Menahan lapar dan haus serta tidak berhubungan dengan pasangan, begitu yang biasa kita memaknai puasa. Sesederhana itukah?

Kata seorang imam, ketiga aktifitas halal yang ditahan itu hanyalah katalisator dalam jejak langkah kita mengisi ramadhan. Ada yang jauh lebih esensial dari sekadar menahan kebutuhan purba kita itu. Kesalihan social, kepedulian terhadap sesama dan harapan untuk terus melepas diri dari nafsu duniawi menjadi ujian sesungguhnya.

Soal korupsi misalnya. Data tranparansi internasional menyebutkan bahwa deretan pertama negara-negara terkorup di dunia justru adalah negara dengan tingkat religiusitas yang tinggi. Indonesia sebagai contoh, adalah negara muslim terbesar di dunia. Tapi tingkat korupsinya jauh diatas negara-negara yang tak memutar sinetron religi di stasiun televisi mereka. Di lain pihak, Jepang, sebuah negara dengan mayoritas rakyatnya bisa dikatakan tak beragama, selalu menjadi contoh bagi pelaksanaan rasa malu dan kejujuran.

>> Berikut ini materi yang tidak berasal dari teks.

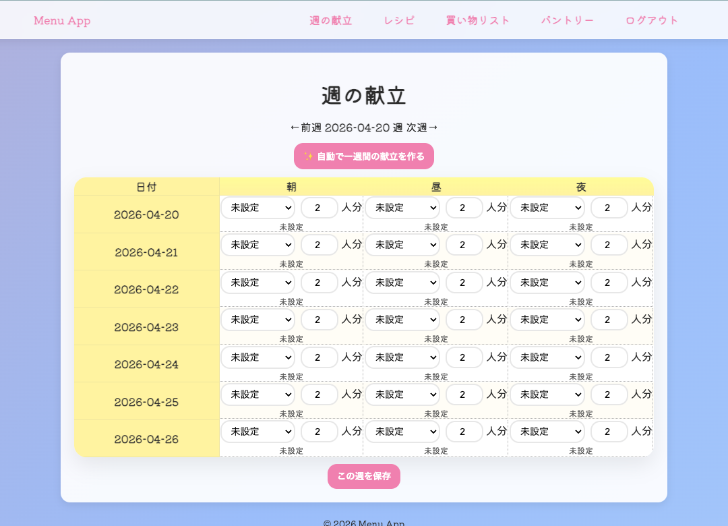
Task: Expand the 朝 recipe dropdown for 2026-04-26
Action: click(x=258, y=432)
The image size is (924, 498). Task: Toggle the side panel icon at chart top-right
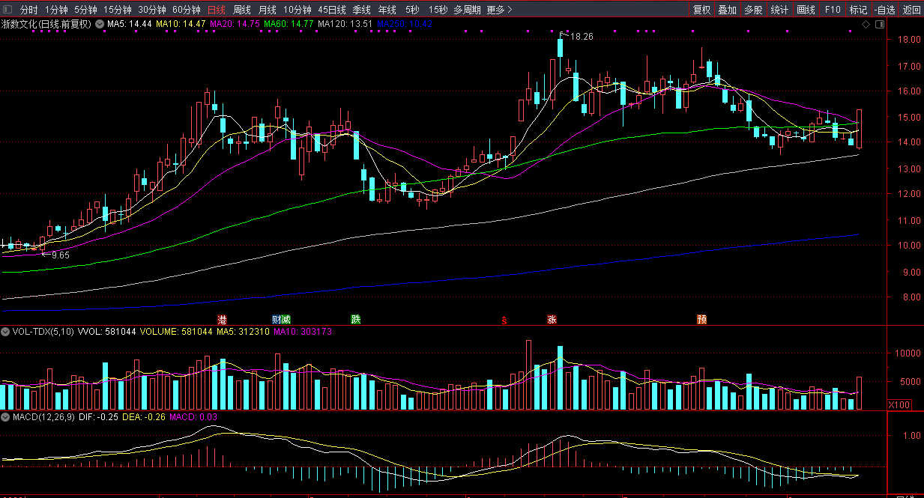878,25
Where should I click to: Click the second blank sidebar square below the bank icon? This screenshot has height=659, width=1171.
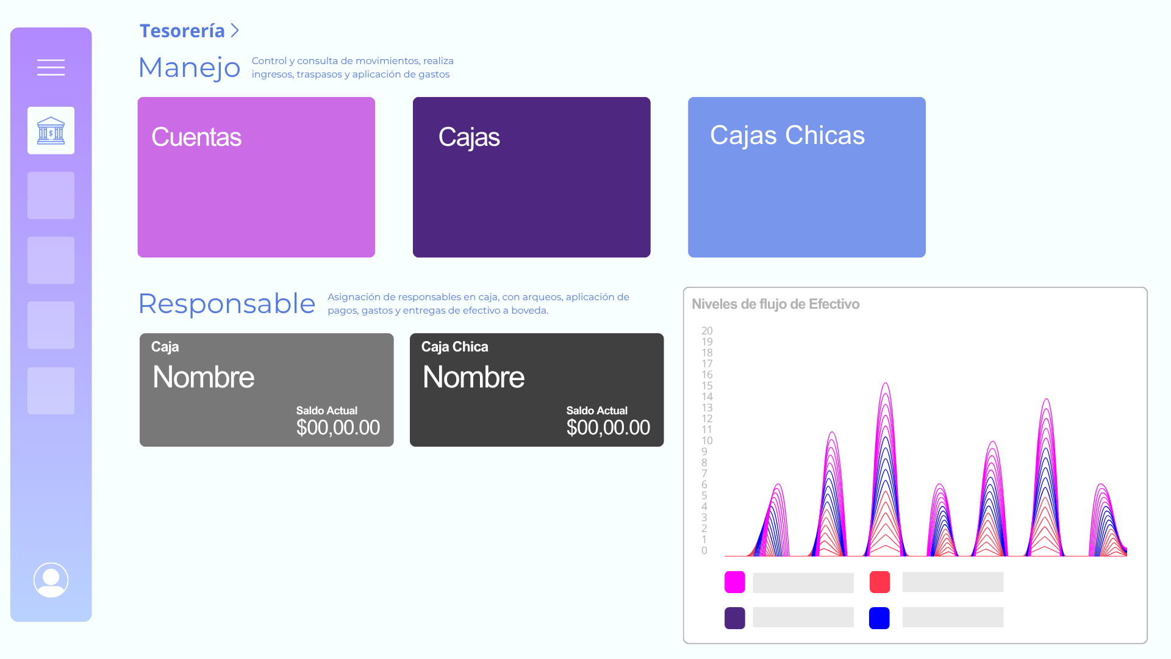[x=51, y=260]
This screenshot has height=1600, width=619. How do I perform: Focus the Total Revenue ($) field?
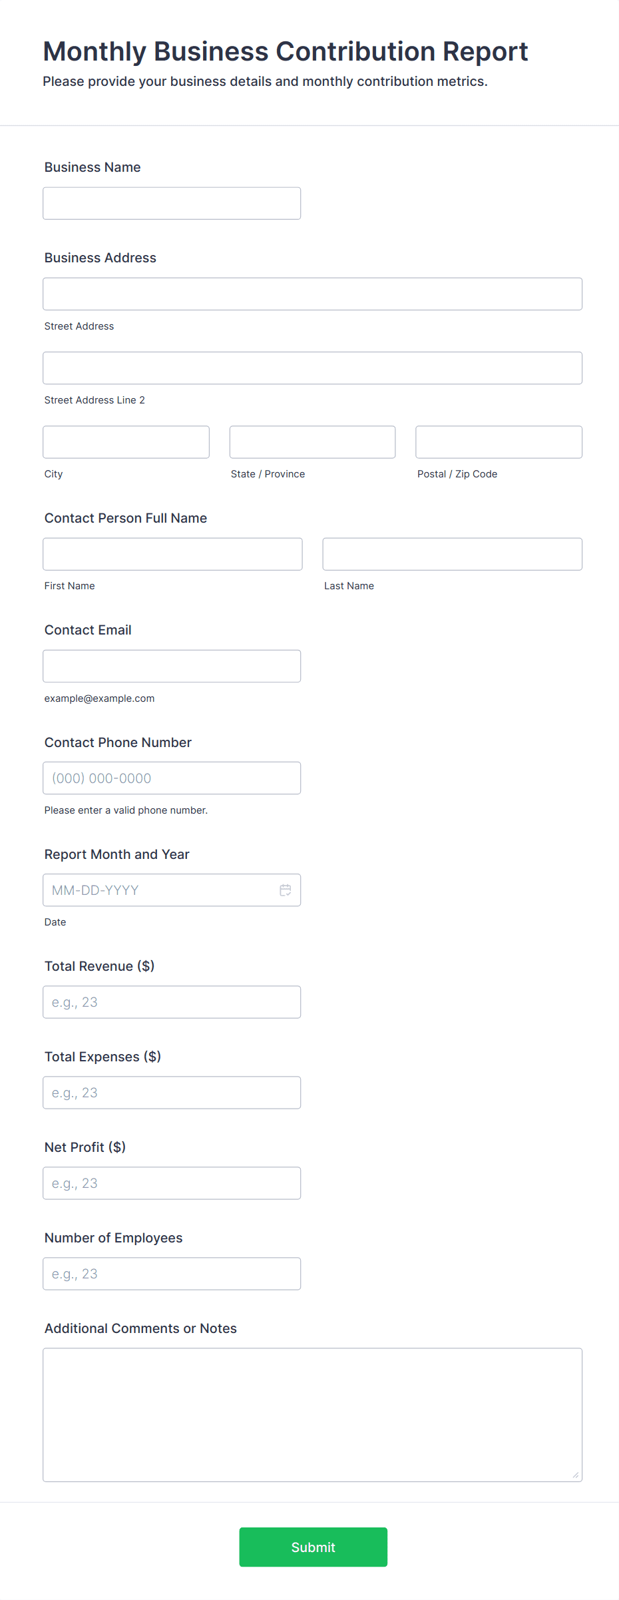(172, 1002)
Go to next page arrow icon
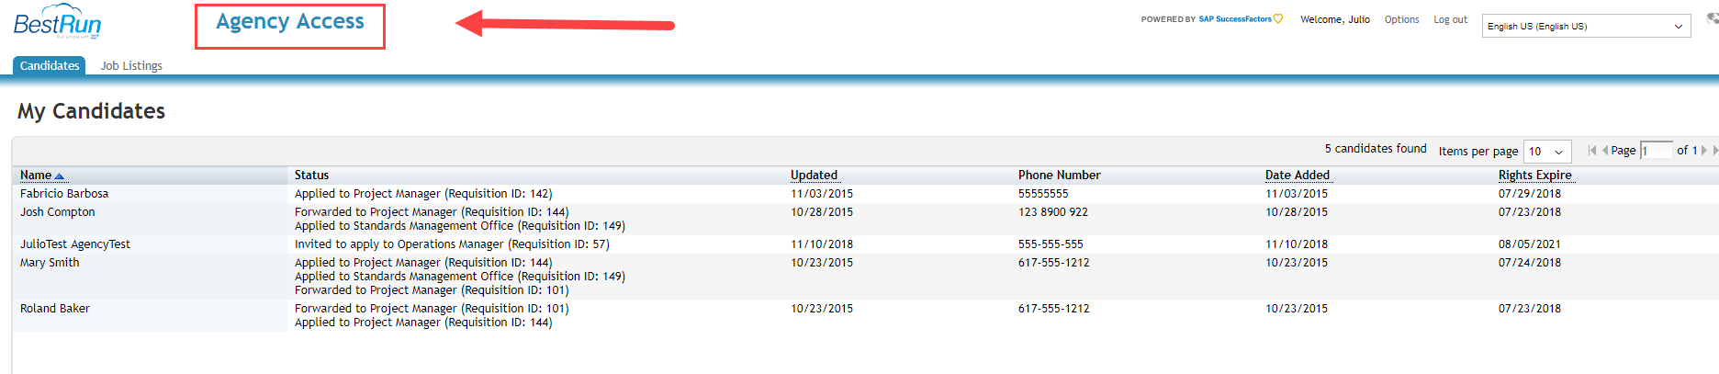 [1704, 151]
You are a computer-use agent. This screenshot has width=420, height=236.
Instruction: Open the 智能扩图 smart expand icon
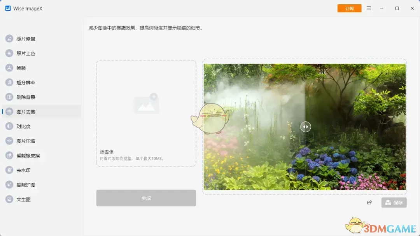tap(9, 185)
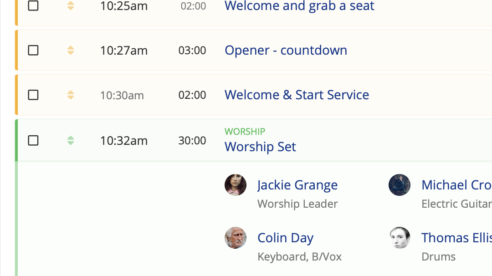Open Colin Day's avatar picture
This screenshot has width=492, height=276.
click(x=236, y=238)
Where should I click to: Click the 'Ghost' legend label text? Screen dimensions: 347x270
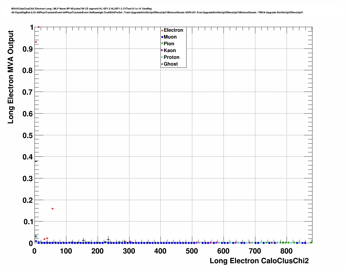click(171, 64)
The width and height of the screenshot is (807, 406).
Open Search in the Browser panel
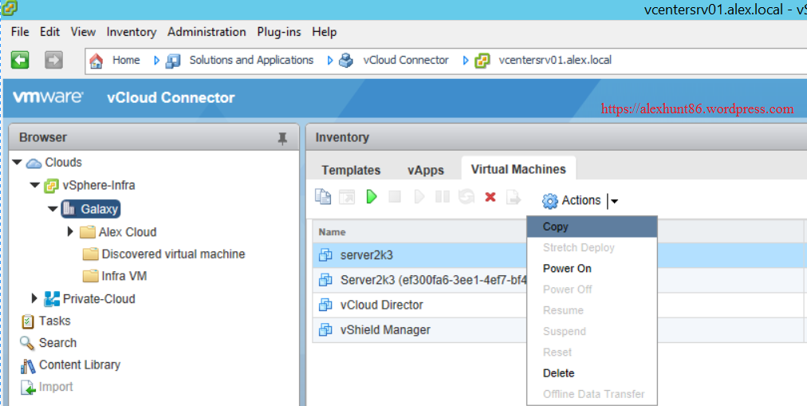(x=57, y=343)
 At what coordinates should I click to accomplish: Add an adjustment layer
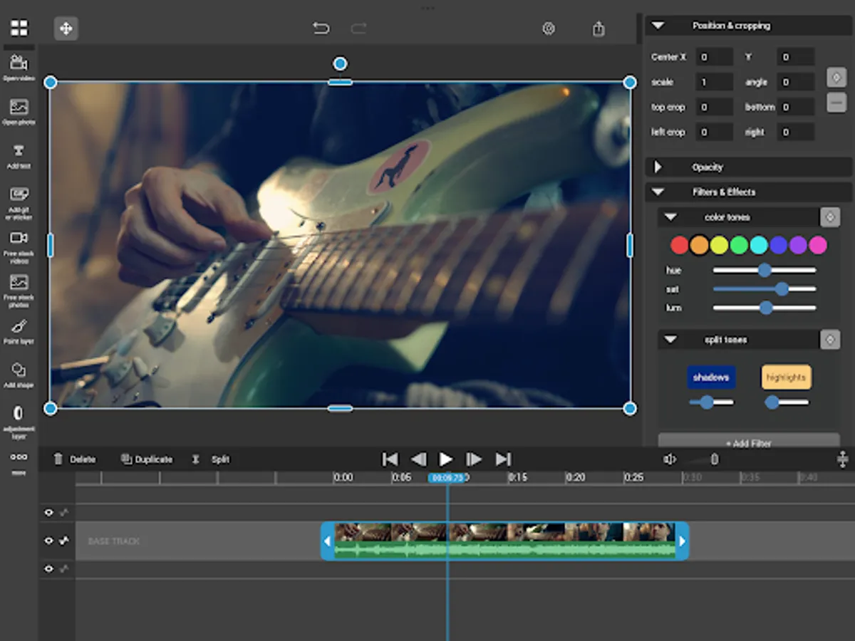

Salahkah agama? Tentu tak elok jika agama kemudian menjadi sasaran tembak dari semua ini. Yang keliru mungkin adalah konsep keberagamaan dan bagaimana agama dilihat dalam perspektif kekinian. Dalam beberapa hal, ada tentu bagian yang tidak bisa digugat dan sebab itulah keimanan berarti percaya. Namun tak berarti tak ada ruang untuk, katakanlah ‘meninjau kembali’ konsep beragama.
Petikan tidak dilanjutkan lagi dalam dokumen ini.